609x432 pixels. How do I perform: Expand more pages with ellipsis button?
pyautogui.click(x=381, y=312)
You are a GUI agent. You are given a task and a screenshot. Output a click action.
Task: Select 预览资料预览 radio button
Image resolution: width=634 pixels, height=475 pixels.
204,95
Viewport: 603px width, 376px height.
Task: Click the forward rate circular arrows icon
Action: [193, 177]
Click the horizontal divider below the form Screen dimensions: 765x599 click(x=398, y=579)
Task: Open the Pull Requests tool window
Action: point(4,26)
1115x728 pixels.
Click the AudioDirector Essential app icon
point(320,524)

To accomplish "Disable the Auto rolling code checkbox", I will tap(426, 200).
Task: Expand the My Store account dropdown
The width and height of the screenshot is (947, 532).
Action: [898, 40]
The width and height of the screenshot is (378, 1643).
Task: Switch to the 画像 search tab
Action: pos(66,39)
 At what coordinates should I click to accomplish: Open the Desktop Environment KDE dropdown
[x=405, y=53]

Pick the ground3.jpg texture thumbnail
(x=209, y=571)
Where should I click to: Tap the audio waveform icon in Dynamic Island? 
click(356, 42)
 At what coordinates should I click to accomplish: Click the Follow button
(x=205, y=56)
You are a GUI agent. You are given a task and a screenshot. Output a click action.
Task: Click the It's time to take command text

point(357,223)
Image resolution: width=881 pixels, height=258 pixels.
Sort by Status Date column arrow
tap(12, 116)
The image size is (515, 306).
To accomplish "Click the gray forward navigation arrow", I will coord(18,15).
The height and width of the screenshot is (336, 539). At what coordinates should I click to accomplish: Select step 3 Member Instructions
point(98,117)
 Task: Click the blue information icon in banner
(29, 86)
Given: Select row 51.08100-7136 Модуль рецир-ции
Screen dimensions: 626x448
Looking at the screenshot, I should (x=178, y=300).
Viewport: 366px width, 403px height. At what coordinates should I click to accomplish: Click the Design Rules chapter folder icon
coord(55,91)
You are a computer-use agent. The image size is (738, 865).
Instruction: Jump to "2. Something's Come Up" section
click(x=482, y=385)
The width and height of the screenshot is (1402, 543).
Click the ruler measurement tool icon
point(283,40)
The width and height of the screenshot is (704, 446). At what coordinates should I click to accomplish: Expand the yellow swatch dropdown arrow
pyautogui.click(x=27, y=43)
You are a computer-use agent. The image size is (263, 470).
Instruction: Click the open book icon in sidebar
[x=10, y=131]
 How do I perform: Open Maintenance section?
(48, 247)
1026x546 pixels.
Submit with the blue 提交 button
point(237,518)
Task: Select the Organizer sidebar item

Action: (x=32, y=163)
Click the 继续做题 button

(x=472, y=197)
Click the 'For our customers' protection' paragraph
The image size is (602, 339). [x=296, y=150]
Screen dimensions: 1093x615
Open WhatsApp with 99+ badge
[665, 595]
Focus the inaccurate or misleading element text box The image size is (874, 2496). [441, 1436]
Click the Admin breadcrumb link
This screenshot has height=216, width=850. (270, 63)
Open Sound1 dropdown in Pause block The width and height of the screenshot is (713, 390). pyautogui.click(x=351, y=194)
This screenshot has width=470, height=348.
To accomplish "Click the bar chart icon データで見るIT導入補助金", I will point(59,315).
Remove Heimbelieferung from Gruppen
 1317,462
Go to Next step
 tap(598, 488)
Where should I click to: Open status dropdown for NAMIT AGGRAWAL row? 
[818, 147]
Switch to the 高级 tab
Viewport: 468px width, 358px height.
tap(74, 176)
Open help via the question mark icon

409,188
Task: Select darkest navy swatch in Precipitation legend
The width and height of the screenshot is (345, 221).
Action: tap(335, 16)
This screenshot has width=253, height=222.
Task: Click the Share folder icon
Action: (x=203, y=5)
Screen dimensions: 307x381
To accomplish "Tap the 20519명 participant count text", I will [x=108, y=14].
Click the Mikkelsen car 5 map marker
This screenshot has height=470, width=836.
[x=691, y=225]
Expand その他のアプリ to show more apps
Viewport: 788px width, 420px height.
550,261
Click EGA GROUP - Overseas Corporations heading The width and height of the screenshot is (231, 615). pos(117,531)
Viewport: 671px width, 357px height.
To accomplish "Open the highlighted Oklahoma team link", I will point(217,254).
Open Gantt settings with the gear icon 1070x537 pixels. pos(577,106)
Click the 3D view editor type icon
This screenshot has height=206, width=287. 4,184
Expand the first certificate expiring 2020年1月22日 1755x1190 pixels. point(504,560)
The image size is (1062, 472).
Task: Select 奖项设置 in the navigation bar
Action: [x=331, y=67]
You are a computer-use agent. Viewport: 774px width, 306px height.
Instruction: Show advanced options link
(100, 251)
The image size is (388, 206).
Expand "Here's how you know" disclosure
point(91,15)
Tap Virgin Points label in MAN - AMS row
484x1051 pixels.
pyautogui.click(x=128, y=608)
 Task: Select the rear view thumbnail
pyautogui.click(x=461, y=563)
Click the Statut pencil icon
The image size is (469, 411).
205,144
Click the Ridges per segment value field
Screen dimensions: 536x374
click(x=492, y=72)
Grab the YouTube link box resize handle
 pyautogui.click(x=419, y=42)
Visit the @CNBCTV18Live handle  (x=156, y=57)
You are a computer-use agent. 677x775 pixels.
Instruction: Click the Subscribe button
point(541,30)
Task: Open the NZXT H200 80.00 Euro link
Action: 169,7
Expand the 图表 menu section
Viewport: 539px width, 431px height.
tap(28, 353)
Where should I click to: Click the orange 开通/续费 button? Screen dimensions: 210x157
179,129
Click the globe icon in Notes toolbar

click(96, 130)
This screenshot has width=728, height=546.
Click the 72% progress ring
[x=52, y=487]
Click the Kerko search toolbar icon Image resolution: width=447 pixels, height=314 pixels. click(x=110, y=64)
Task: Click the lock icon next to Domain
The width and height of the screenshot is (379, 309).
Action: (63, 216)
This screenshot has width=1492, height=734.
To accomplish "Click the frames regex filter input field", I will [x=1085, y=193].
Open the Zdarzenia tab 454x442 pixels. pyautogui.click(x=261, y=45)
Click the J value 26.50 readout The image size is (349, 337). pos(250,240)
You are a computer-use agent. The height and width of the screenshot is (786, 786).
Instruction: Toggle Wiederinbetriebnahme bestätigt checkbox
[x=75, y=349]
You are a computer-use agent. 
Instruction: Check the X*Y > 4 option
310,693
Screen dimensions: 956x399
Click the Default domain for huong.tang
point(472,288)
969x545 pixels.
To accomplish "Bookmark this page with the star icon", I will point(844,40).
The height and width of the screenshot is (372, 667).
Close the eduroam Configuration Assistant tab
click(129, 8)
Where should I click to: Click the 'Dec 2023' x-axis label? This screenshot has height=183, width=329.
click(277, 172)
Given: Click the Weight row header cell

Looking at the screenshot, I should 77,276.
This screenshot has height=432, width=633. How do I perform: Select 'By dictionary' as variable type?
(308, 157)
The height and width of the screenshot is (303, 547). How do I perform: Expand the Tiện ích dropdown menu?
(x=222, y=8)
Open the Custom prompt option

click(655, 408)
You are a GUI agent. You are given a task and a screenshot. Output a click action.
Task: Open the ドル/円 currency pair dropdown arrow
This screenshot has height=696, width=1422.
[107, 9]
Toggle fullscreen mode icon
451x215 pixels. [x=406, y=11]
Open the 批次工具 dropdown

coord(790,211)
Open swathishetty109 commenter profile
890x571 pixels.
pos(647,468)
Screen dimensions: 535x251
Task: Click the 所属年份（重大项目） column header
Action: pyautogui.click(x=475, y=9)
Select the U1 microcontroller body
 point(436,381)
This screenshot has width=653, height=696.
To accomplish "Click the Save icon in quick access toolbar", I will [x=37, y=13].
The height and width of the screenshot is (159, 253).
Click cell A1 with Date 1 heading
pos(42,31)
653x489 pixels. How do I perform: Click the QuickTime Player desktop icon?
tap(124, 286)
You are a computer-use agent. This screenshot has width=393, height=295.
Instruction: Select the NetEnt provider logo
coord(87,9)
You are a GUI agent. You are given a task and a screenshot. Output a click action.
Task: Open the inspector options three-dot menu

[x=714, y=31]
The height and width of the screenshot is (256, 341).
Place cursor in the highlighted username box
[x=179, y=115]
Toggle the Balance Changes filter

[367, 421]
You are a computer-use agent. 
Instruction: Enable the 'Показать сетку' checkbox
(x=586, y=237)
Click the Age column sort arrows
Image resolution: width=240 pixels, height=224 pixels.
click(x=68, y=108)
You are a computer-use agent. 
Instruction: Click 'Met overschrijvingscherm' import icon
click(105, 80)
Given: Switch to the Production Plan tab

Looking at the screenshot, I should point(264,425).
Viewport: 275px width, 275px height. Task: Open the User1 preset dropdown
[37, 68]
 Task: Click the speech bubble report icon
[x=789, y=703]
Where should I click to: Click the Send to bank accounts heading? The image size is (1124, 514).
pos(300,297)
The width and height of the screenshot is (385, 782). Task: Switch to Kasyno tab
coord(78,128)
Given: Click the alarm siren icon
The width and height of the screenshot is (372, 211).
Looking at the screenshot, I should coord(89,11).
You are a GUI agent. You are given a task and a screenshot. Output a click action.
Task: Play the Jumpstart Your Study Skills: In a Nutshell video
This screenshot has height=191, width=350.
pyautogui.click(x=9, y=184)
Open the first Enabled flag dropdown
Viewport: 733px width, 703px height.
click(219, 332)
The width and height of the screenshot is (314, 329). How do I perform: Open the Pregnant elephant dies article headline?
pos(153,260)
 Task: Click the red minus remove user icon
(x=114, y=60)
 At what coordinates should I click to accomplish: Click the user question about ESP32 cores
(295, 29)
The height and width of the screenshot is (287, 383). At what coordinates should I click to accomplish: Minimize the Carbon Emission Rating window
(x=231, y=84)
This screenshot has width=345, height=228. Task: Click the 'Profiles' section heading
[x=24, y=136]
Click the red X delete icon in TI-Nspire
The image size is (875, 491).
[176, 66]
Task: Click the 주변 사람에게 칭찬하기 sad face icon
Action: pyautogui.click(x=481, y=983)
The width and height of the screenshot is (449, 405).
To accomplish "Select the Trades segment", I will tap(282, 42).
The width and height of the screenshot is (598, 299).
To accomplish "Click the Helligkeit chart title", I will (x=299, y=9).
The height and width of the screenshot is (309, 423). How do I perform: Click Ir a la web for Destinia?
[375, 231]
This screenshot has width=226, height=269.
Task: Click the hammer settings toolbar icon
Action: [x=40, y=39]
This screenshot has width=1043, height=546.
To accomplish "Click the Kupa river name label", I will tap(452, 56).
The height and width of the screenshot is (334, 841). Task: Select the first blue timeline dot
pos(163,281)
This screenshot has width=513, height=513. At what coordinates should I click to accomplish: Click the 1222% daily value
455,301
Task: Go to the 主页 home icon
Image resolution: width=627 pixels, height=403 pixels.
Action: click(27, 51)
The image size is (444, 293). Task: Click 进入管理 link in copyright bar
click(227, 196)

--- How to complete this task ---
In the entries above, find every line holding the word "will" and copy it out.

--- Exercise result ---
To accomplish "Disable the Auto rolling code checkbox", I will tap(426, 200).
To accomplish "Click the gray forward navigation arrow", I will coord(18,15).
To accomplish "Click the bar chart icon データで見るIT導入補助金", I will point(59,315).
To accomplish "Tap the 20519명 participant count text", I will [x=108, y=14].
To accomplish "Open the highlighted Oklahoma team link", I will point(217,254).
To accomplish "Click the frames regex filter input field", I will [x=1085, y=193].
To accomplish "Bookmark this page with the star icon", I will point(844,40).
To accomplish "Click the Save icon in quick access toolbar", I will [x=37, y=13].
To accomplish "Select the Trades segment", I will tap(282, 42).
To accomplish "Click the Helligkeit chart title", I will (x=299, y=9).
To accomplish "Click the Kupa river name label", I will tap(452, 56).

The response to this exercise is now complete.